The party which emphasised ‘Power’ crashed, and the party which emphasised ‘Policies’ gained.
When you focus on the issues, you have to debate how to solve them – so a policies based approach lends itself to constructive learning and problem solving. If you focus on the power and who is in control, your main interest becomes beating the other side. The massive problem with beating the ‘other’ is that your focus is on skewering the opposition, not on the practical, helpful, constructive stuff which actually improves the lives of the electorate. Oh, and even if you do happen to win, you’re still in the same boat as a bunch of bruised, resentful people who don’t want to help you succeed. It’s a crippling price to pay for a hollow victory – deeply disrespectful to the political profession, the electorate and to democracy. So politicians take heed.

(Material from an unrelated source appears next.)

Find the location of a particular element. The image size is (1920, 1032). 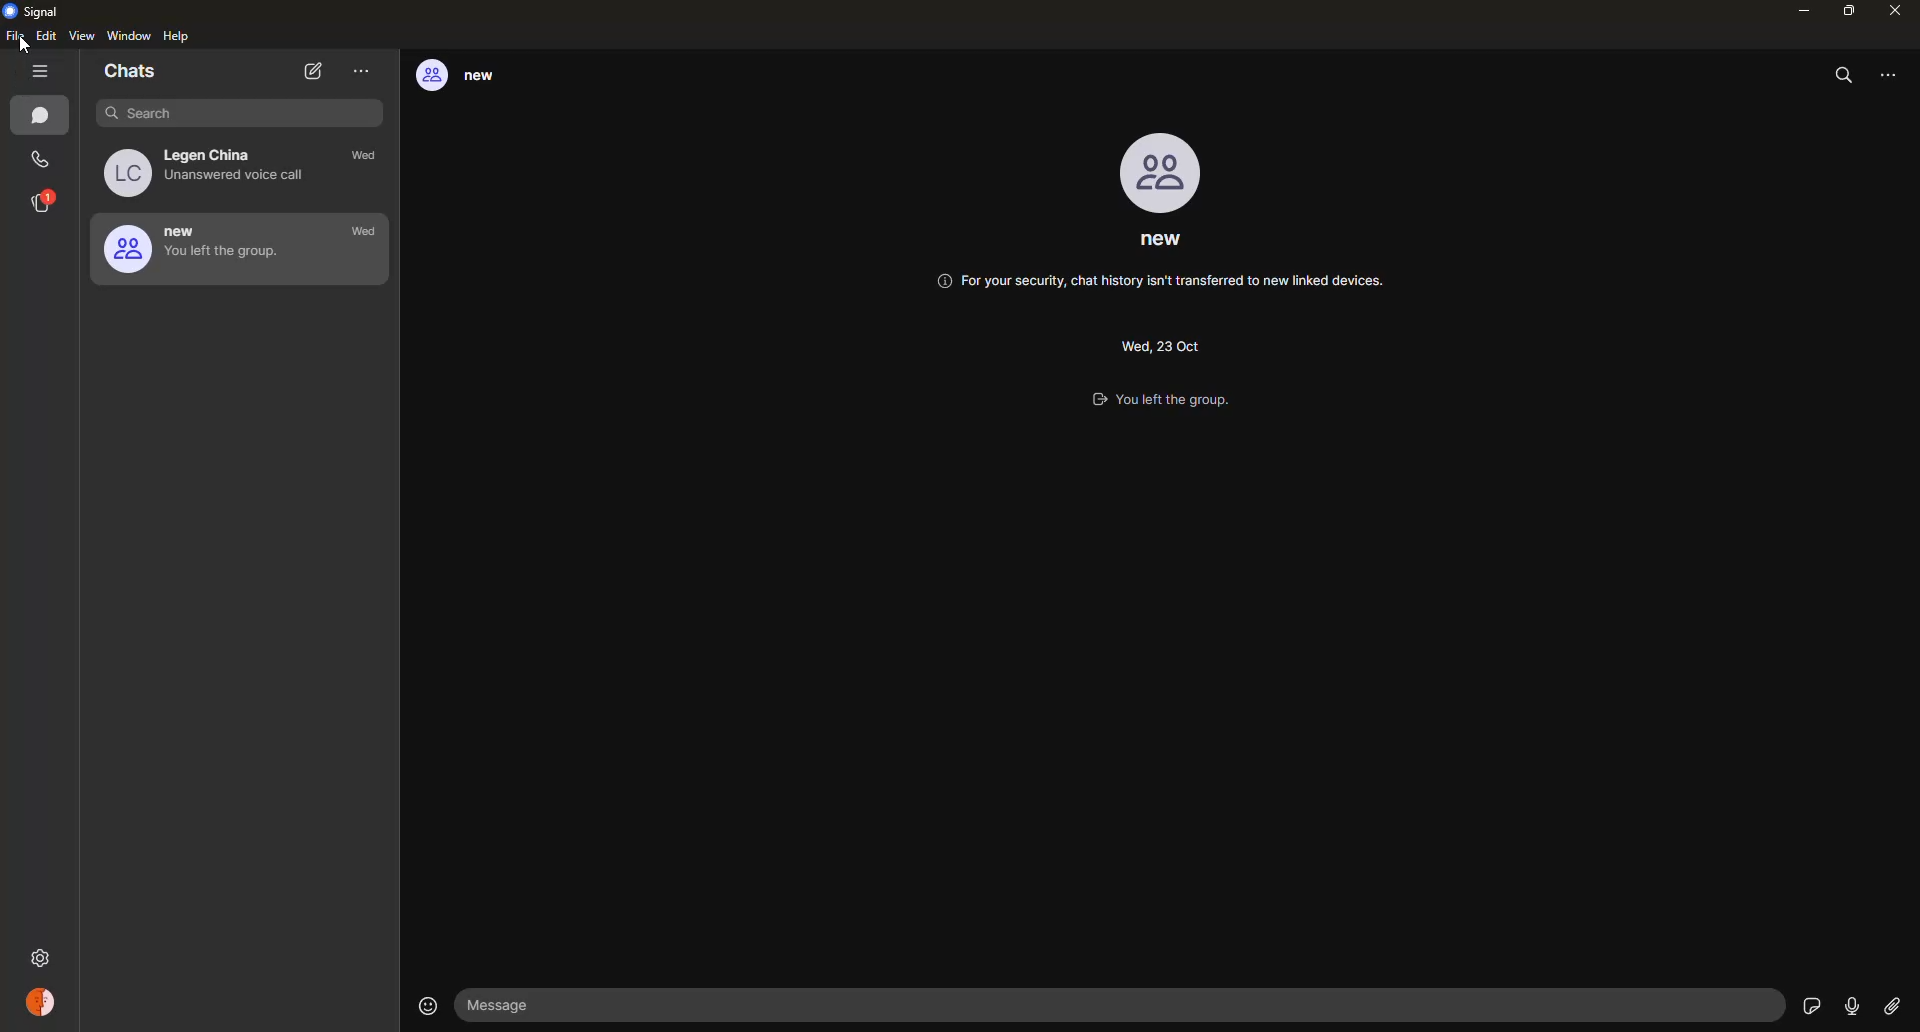

edit is located at coordinates (46, 37).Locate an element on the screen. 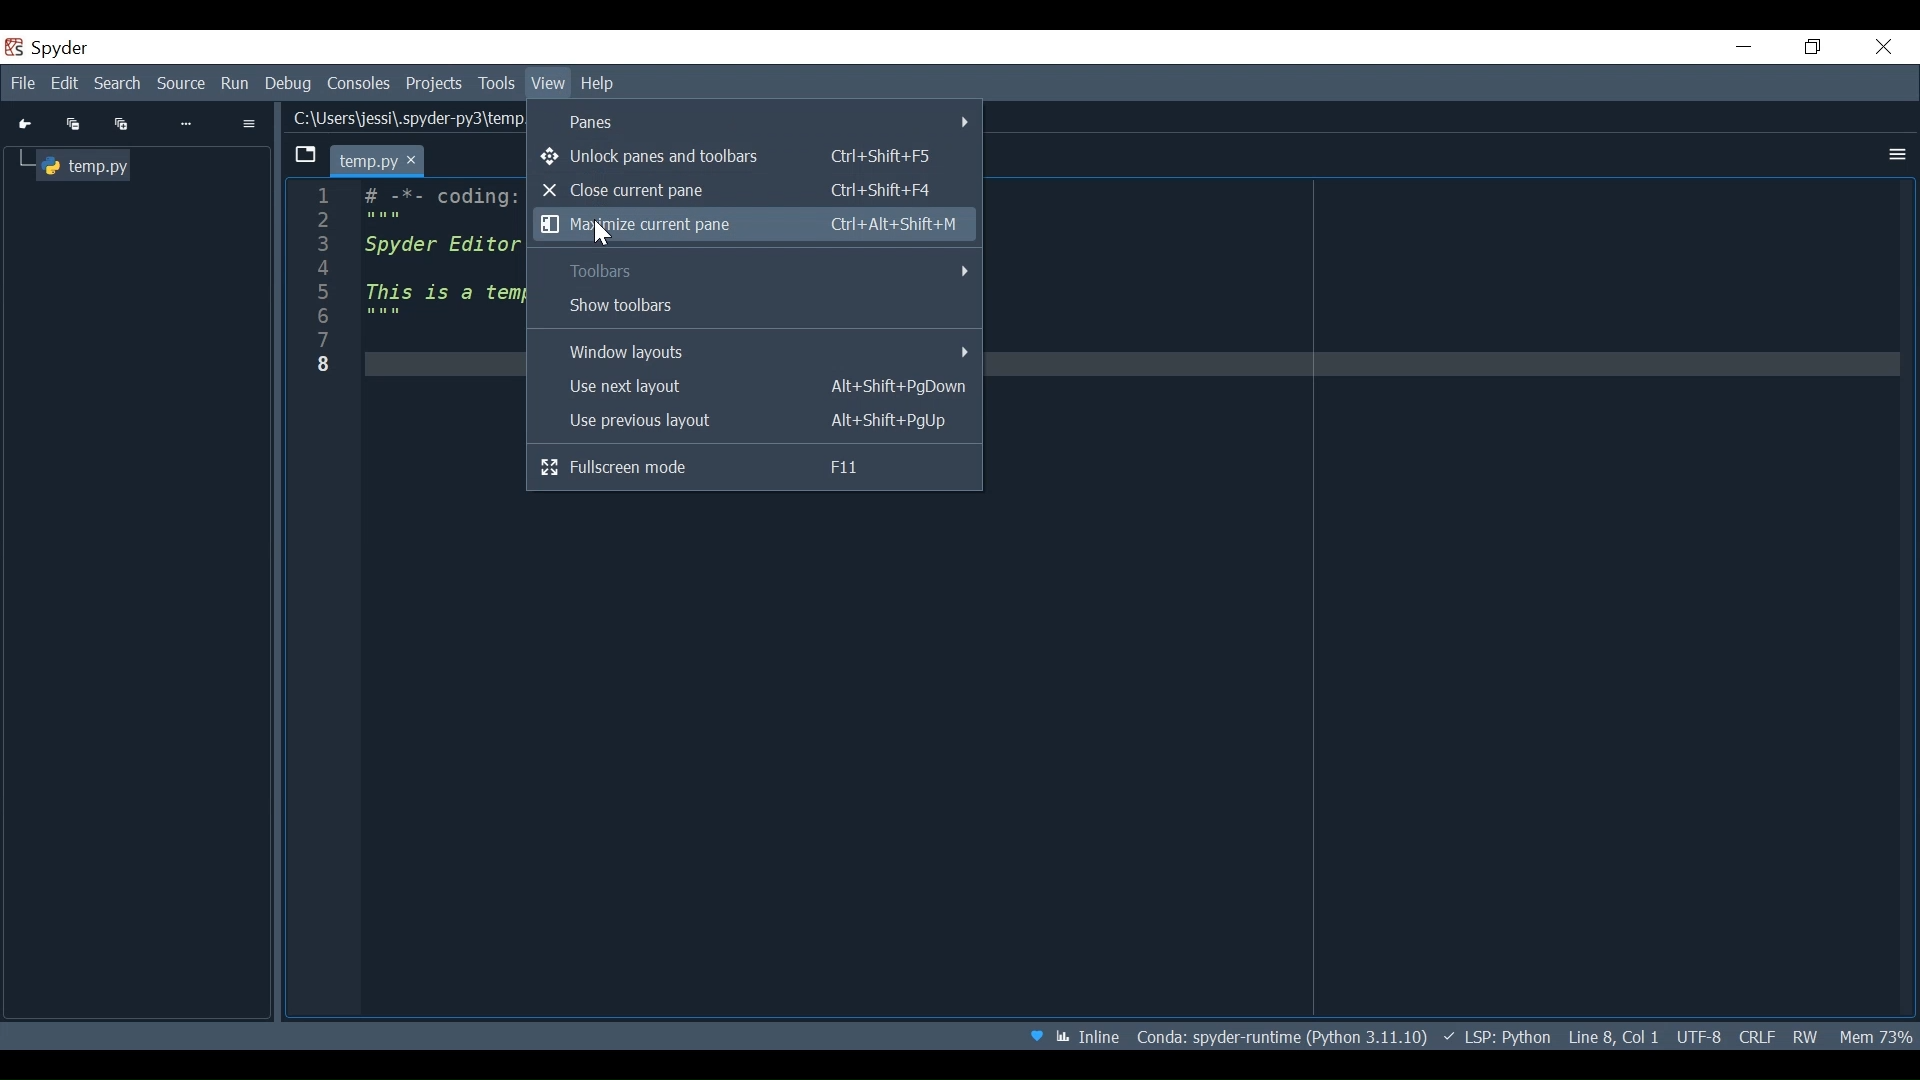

The way to win hearts and minds and to actually get on with solving problems is not to attack each other.
We can do much better than that. We can now see that the politicians who focus on policies, determined not to trade blows for power are taking us to better places. By investing in an positive, collaborative political discourse we’d be sure to see consistently high engagement in politics as well as increasing national happiness returns.